## BRIEF A
In the court order, what did the court do with the Tysons' state law claims, and what did it decline to do that led to that result?
## BRIEF B
Reproduce everything in the court order from "12(b)(6) motions to" down to "and remains pending.".

## TEXT SEGMENT
United States District Court, N.D. California, San Jose Division
ORDER DENYING MOTION FOR ORDER STOPPING TRUSTEE SALE
RE: DKT. NO. 69
HOWARD
R. LLOYD UNITED STATES MAGISTRATE JUDGE
Leonard
and Mary Ann Tyson sued U.S. Bank and T.D. Services for
alleged violations of state and federal law in connection
with the non-judicial foreclosure of real property in Santa
Cruz County, California.[1] The subject property is a duplex. This
court is told that Leonard Tyson lives in part of it as his
primary residence and rents out the other. Along with several
state law claims for relief, the Tysons asserted a Truth in
Lending Act (TILA) claim (15 U.S.C. § 1601, et
seq.) against U.S. Bank and a Fair Debt Collection
Practices Act (FDCPA) claim (15 U.S.C. § 1692) against
T.D. Services. After rounds of motions practice and amended
pleadings, this court granted defendants’ Fed.R.Civ.P.
12(b)(6) motions to dismiss the federal claims asserted in
the Tysons’ Second Amended Complaint (SAC). As for the
state law claims, the court declined to exercise jurisdiction
over them and dismissed those claims without
prejudice.[2] Judgment was entered accordingly. Leonard
Tyson appealed the matter.[3] The parties report that the appeal has
been fully briefed and remains pending.
U.S.

## PROVIDED DATA
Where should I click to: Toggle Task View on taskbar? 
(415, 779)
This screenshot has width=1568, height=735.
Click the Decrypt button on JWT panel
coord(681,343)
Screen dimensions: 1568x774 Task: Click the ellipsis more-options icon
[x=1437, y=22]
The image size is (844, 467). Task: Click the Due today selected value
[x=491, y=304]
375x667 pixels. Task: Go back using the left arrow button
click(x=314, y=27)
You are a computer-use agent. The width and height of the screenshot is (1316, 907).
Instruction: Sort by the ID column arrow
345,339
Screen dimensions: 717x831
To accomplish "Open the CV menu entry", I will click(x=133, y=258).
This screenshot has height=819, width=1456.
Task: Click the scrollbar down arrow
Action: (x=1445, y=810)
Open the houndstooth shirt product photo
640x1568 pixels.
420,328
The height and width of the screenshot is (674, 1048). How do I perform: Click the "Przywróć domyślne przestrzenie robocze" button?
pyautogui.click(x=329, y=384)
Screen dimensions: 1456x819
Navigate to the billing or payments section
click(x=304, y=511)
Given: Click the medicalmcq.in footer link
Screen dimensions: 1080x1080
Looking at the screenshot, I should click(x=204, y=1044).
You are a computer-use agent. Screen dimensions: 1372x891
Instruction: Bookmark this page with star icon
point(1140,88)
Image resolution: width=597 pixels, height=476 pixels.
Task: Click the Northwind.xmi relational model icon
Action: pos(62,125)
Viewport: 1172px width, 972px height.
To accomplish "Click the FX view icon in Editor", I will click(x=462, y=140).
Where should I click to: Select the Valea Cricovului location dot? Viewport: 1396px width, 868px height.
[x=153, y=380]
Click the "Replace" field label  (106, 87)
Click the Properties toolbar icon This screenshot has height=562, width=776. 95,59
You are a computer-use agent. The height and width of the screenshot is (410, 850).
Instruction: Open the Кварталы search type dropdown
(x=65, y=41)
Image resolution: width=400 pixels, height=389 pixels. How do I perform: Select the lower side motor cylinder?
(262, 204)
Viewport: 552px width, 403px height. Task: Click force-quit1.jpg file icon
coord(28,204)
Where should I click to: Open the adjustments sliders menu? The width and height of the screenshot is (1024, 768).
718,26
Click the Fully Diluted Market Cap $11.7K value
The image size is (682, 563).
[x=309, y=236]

## CORRECT OUTPUT A
The court dismissed the state law claims without prejudice because it declined to exercise jurisdiction over them.

## CORRECT OUTPUT B
12(b)(6) motions to dismiss the federal claims asserted in
the Tysons’ Second Amended Complaint (SAC). As for the
state law claims, the court declined to exercise jurisdiction
over them and dismissed those claims without
prejudice.[2] Judgment was entered accordingly. Leonard
Tyson appealed the matter.[3] The parties report that the appeal has
been fully briefed and remains pending.